#### DESCRIPTION OF THE TASK
Copy these records line for line, starting at the line that contains "This screenshot has height=512, width=1024." and stopping after the line that contains "pos(707,766)".

#### Element and text position data
******
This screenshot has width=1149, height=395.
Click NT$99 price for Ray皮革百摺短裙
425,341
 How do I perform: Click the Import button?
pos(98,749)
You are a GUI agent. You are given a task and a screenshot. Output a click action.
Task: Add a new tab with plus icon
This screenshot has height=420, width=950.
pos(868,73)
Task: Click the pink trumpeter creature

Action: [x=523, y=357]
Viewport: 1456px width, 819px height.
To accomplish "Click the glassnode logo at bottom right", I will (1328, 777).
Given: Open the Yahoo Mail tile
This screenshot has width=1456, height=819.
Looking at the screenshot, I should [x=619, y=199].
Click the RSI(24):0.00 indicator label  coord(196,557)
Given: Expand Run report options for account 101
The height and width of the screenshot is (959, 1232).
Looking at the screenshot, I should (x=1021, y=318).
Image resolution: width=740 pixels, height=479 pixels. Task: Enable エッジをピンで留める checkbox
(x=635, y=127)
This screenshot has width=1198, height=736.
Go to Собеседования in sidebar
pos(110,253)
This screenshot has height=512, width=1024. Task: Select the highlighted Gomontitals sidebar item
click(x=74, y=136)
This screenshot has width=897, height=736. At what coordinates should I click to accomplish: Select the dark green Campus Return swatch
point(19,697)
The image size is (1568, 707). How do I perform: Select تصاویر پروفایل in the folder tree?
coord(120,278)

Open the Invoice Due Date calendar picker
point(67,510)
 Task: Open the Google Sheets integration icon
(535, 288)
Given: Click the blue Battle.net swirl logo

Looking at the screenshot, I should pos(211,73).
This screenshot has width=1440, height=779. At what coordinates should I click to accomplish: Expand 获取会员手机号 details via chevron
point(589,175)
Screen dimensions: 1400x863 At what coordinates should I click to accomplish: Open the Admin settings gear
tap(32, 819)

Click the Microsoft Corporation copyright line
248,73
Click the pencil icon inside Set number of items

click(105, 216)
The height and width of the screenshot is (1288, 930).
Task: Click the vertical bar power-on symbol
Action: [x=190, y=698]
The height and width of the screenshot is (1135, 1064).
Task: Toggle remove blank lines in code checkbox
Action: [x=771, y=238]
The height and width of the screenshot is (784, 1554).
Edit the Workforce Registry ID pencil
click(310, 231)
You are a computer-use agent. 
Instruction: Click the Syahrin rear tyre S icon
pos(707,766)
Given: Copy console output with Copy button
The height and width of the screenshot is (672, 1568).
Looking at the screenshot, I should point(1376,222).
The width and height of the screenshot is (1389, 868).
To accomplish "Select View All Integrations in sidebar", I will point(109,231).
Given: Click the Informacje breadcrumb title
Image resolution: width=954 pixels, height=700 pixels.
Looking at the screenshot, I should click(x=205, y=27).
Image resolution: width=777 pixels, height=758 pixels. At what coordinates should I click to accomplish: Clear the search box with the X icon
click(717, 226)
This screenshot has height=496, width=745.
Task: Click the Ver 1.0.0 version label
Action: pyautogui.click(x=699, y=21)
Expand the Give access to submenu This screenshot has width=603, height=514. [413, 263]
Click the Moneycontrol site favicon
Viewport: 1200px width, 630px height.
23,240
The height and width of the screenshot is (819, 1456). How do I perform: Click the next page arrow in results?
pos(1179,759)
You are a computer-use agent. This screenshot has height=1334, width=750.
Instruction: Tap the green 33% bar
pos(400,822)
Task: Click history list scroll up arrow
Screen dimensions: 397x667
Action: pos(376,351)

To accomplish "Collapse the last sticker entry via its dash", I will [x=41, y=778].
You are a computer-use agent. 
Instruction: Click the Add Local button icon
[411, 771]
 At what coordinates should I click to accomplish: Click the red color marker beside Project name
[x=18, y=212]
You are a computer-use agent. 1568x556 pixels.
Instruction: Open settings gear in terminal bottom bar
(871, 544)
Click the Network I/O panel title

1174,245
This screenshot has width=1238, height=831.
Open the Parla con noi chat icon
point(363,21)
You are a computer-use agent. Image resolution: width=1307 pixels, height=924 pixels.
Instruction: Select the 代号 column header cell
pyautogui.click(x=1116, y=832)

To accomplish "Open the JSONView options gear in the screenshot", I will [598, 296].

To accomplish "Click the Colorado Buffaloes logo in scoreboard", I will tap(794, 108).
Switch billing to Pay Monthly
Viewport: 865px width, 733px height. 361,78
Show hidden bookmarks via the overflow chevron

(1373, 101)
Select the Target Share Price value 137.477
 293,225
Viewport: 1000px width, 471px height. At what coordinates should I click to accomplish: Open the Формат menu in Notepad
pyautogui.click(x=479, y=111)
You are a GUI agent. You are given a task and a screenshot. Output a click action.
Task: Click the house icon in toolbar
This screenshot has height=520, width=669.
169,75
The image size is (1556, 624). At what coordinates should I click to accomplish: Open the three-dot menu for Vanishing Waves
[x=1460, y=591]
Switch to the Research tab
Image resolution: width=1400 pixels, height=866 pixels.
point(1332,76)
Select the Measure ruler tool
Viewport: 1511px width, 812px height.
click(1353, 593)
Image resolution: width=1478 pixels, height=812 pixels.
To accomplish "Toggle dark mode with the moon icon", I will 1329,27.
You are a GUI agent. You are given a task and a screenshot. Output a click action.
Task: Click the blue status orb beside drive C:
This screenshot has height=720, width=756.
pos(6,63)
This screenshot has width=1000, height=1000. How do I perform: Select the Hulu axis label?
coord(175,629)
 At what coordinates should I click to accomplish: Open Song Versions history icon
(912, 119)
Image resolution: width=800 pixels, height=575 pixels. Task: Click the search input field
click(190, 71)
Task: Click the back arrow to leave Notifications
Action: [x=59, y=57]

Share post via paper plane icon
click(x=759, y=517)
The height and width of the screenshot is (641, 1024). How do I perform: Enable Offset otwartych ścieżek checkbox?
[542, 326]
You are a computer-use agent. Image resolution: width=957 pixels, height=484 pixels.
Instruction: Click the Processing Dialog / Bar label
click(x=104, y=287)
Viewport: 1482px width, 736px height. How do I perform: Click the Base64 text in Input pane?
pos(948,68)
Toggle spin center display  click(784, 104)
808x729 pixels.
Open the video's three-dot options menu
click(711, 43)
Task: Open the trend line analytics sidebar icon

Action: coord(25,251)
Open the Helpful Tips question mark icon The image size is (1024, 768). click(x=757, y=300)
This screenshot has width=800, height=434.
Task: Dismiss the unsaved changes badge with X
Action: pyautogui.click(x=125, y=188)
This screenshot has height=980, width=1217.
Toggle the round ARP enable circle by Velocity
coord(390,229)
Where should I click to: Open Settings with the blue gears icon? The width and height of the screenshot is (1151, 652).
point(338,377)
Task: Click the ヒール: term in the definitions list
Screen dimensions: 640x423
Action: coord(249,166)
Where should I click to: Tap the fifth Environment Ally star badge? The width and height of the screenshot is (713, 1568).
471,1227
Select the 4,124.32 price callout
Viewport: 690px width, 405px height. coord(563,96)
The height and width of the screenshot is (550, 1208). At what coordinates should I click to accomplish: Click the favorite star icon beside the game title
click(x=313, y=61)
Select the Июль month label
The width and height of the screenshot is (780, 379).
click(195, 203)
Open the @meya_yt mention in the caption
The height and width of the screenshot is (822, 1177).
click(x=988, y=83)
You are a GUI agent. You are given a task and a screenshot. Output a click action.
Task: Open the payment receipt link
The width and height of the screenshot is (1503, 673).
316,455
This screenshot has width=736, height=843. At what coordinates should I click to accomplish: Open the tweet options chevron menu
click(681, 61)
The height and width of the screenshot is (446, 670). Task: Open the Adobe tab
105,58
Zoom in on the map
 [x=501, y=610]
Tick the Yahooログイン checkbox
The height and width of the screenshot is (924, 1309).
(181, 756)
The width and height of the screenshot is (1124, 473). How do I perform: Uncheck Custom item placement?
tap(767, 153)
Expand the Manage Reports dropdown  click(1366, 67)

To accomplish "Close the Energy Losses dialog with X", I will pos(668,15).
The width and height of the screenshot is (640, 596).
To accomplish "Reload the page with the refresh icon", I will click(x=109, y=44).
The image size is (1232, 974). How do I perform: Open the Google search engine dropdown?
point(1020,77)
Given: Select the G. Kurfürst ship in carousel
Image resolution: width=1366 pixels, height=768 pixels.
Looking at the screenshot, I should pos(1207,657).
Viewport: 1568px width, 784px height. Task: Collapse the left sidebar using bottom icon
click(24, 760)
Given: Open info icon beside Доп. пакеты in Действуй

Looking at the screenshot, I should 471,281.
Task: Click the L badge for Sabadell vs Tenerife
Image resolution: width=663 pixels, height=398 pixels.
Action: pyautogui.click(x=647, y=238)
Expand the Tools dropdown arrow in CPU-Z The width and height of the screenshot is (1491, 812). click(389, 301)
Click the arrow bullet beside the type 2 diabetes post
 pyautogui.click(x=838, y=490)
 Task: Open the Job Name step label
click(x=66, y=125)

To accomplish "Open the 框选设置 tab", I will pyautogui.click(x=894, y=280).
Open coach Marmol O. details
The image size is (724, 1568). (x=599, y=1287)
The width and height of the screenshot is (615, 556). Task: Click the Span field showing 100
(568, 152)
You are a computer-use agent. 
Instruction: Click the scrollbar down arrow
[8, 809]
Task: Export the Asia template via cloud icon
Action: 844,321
******
#### ANSWER TO THIS TASK
This screenshot has height=512, width=1024. Task: Select the highlighted Gomontitals sidebar item
click(x=74, y=136)
This screenshot has width=897, height=736. At what coordinates should I click to accomplish: Select the dark green Campus Return swatch
point(19,697)
The image size is (1568, 707). How do I perform: Select تصاویر پروفایل in the folder tree?
coord(120,278)

Open the Invoice Due Date calendar picker
point(67,510)
 Task: Open the Google Sheets integration icon
(535, 288)
Given: Click the blue Battle.net swirl logo

Looking at the screenshot, I should pos(211,73).
This screenshot has width=1440, height=779. At what coordinates should I click to accomplish: Expand 获取会员手机号 details via chevron
point(589,175)
Screen dimensions: 1400x863 At what coordinates should I click to accomplish: Open the Admin settings gear
tap(32, 819)

Click the Microsoft Corporation copyright line
248,73
Click the pencil icon inside Set number of items

click(105, 216)
The height and width of the screenshot is (1288, 930).
Task: Click the vertical bar power-on symbol
Action: [x=190, y=698]
The height and width of the screenshot is (1135, 1064).
Task: Toggle remove blank lines in code checkbox
Action: [x=771, y=238]
The height and width of the screenshot is (784, 1554).
Edit the Workforce Registry ID pencil
click(310, 231)
You are a computer-use agent. 
Instruction: Click the Syahrin rear tyre S icon
pos(707,766)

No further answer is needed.